**REQUIREMENT**. Copy each of the following lines word for word, with no changes.

**TASK INPUTS**.
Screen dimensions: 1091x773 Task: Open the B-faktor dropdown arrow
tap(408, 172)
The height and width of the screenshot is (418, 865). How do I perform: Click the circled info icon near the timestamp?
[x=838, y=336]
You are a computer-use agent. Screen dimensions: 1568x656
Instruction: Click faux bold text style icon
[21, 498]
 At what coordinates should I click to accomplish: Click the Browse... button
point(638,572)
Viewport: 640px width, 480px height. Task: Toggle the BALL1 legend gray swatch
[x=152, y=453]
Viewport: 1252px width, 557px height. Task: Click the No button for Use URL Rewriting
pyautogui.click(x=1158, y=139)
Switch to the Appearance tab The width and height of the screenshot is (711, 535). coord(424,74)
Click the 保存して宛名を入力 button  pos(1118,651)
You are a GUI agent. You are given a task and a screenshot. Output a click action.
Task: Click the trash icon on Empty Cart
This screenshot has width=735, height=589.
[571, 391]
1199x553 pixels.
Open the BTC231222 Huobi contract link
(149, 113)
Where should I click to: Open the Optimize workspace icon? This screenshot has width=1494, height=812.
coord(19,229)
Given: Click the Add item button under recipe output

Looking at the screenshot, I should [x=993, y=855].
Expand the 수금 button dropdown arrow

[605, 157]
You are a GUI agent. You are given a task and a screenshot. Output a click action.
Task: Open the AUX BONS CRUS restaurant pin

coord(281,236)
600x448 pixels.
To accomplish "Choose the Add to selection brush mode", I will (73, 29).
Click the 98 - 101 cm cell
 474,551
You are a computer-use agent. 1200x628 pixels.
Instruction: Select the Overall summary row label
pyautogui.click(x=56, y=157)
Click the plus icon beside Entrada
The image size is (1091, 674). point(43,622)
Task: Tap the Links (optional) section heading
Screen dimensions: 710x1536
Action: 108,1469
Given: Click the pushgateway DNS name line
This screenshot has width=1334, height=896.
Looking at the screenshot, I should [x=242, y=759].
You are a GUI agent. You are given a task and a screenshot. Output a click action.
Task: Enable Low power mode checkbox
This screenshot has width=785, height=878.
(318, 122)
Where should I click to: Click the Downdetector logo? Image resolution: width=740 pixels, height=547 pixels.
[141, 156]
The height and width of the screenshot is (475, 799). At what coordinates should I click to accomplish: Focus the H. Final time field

**TASK ANSWER**.
Screen dimensions: 1091x773 Task: Open the B-faktor dropdown arrow
tap(408, 172)
The height and width of the screenshot is (418, 865). How do I perform: Click the circled info icon near the timestamp?
[x=838, y=336]
You are a computer-use agent. Screen dimensions: 1568x656
Instruction: Click faux bold text style icon
[21, 498]
 At what coordinates should I click to accomplish: Click the Browse... button
point(638,572)
Viewport: 640px width, 480px height. Task: Toggle the BALL1 legend gray swatch
[x=152, y=453]
Viewport: 1252px width, 557px height. Task: Click the No button for Use URL Rewriting
pyautogui.click(x=1158, y=139)
Switch to the Appearance tab The width and height of the screenshot is (711, 535). coord(424,74)
Click the 保存して宛名を入力 button  pos(1118,651)
You are a GUI agent. You are given a task and a screenshot. Output a click action.
Task: Click the trash icon on Empty Cart
This screenshot has width=735, height=589.
[571, 391]
1199x553 pixels.
Open the BTC231222 Huobi contract link
(149, 113)
Where should I click to: Open the Optimize workspace icon? This screenshot has width=1494, height=812.
coord(19,229)
Given: Click the Add item button under recipe output

Looking at the screenshot, I should [x=993, y=855].
Expand the 수금 button dropdown arrow

[605, 157]
You are a GUI agent. You are given a task and a screenshot. Output a click action.
Task: Open the AUX BONS CRUS restaurant pin

coord(281,236)
600x448 pixels.
To accomplish "Choose the Add to selection brush mode", I will (73, 29).
Click the 98 - 101 cm cell
 474,551
You are a computer-use agent. 1200x628 pixels.
Instruction: Select the Overall summary row label
pyautogui.click(x=56, y=157)
Click the plus icon beside Entrada
The image size is (1091, 674). point(43,622)
Task: Tap the Links (optional) section heading
Screen dimensions: 710x1536
Action: 108,1469
Given: Click the pushgateway DNS name line
This screenshot has width=1334, height=896.
Looking at the screenshot, I should [x=242, y=759].
You are a GUI agent. You are given a task and a screenshot. Output a click action.
Task: Enable Low power mode checkbox
This screenshot has width=785, height=878.
(318, 122)
Where should I click to: Click the Downdetector logo? Image resolution: width=740 pixels, height=547 pixels.
[141, 156]
The height and width of the screenshot is (475, 799). At what coordinates should I click to accomplish: Focus the H. Final time field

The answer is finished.